Try implicit regression - I developed this method for co-dependent relationships. It includes non-response analysis (1=ax+by+cz+interactions) and rotational analysis (x=f(x,y,z), y=g(x,y,z) and z=h(x,y,z)) - as the assumption of independence is not required, to measure the dependent/independent relationship, you would need to measure the degree of separation and to measure model quality, you would track the variable(s) of interest and measure the correlation between the variable estimate and the observed data.

https://arxiv.org/ftp/arxiv/papers/1602/1602.00158.pdf

https://arxiv.org/ftp/arxiv/papers/1512/1512.05307.pdf

Dear Daniel,

Rd Wooten's approach is appropriate. Your own approach is also appropriate. You can use the dominant PCA score in your three sets of PCA scores as the dependent variable, and then the other two as independen tvariables. The dominant PCA is the one with the largest eigenvalue or variance.

Unfortulately, your data does not seem to be designed orthogonally correct from the beginning - since they are correlated. A proper factorial design would have solved your question immediately.
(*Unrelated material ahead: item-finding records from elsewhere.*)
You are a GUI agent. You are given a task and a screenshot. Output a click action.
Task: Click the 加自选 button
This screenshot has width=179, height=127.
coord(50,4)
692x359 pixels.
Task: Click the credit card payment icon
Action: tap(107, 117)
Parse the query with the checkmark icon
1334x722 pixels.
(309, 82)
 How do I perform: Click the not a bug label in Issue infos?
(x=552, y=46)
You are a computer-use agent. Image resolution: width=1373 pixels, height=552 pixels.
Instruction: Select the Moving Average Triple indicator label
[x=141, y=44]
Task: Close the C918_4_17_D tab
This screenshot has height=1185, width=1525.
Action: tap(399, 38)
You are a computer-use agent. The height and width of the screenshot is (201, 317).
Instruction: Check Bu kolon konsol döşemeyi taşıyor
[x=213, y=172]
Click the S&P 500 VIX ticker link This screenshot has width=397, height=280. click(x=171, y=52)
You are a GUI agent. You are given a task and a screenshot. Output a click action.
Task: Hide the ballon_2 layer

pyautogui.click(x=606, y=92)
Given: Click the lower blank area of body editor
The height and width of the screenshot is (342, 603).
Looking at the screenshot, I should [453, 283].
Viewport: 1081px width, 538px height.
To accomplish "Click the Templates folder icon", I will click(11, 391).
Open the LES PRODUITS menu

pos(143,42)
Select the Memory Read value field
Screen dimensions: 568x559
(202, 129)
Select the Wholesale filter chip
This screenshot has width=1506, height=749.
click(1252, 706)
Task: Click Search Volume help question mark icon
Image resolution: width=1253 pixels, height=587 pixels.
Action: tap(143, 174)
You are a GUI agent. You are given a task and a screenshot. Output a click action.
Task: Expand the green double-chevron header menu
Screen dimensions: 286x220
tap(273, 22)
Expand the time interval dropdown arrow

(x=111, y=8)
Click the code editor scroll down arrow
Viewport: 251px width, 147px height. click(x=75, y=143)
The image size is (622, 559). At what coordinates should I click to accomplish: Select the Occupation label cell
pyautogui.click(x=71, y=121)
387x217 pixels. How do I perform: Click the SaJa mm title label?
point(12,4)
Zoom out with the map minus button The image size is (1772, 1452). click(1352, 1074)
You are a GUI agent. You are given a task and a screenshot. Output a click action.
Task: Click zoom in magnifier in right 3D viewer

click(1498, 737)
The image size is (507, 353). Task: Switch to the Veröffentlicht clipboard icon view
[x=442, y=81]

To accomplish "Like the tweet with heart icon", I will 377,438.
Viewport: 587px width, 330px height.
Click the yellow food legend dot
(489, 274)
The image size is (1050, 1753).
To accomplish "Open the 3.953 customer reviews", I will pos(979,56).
Hi Mathias, thanks for your suggestion. But PCA will usually do varimax rotation and make the suppled data orthogonal. That is its advantage.

Harold,

That is true PCA will make your data orthogonal, but you will not get any regression coefficients and PCA is ill-suited for such a small dataset. But as the experiments have already been performed, it is probably the only way to get a picture of the relative importance of the factors.

PCA will do varimax rotation and actually confirm the actual number of orthogonal components. They may end up in just one or two orthogonal components if indeed the original three sets of variables were not orthogonal.

If indeed the components are orthogonal, their resulting scores are considered as new variables. Therefore, any regression analysis carried out with them will give the coefficients of the component scores.

Agree with suggestions given by Harold Chike.